Los Angeles home prices continued their downward slide in February while sales volume fell to its lowest level since the boom began to fade.

The countywide median price, which dropped below $500,000 in January, fell another 6 percent to $468,000 last month, according to data provided to the Business Journal by Melville, N.Y.-based HomeData Corp. That's down 15 percent from a year ago and 20 percent from May's market high of $585,000.

Only 2,046 homes were sold in February, 44 percent fewer than a year ago. With foreclosures starting to crowd the market, real estate professionals said more prospective buyers appeared to be waiting to see how far prices would drop. Also, buyers were finding it more challenging to get financing.

Realtor Connie De Groot at the Beverly Hills office of Coldwell Banker is seeing two trends. First, callers want to know if the seller is desperate before they look at a home. Second, potential buyers are looking for foreclosures, but then find that the properties have challenges.

"They're all, 'Get me a foreclosure,' until they see what kind of shape some of these homes are in," De Groot said.

The consensus among her colleagues is that it might take another six months for the market to stabilize.

"People can sell their homes to the right person for a good price now, but they have to commit to the process," she said. "It's put on a new coat of paint and have cookies baking in the oven time."

With few exceptions the downturn was widespread throughout the county. Sales volume in the moderately priced 90011 ZIP code in southeast Los Angeles dropped from 35 homes a year ago to only five, according to HomeData. Sales prices, however, held up fairly well, with the median dropping only 3 percent to $500,000.
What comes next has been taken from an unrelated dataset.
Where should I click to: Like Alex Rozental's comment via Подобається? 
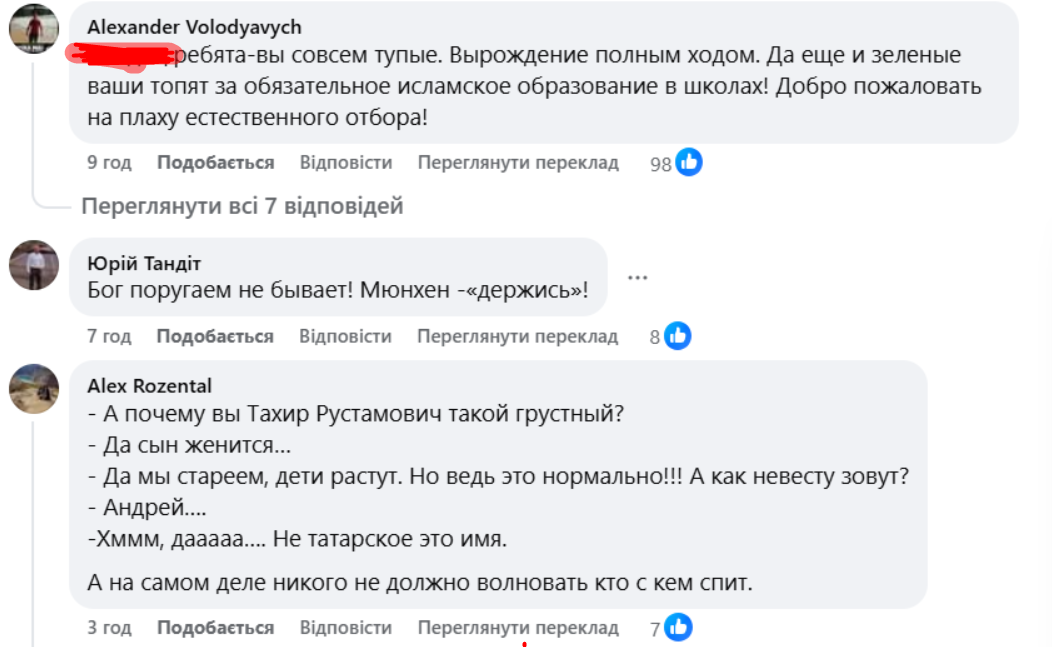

Encino's 91436 ZIP saw only three sales, down from 21 in February 2007. The median price of the three was $1.4 million, up 19 percent from a year ago.

Homes prices in highly desirable communities generally withstood the downward pressure, though even homeowners in upscale neighborhoods were scaling down expectations from housing boom highs.

Sales volume so far this year remained steady and in some cases prices actually appreciated compared with a year ago in Brentwood, Beverly Hills, and the Hollywood Hills above the Sunset Strip, De Groot noted.

"Higher-end, picture-perfect homes are selling quickly, but with the cost of materials these days people aren't pulling the trigger on anything that might need some work," she said. "Last year people were excited about what they could do with a fixer-upper. Now they're scared to spend money."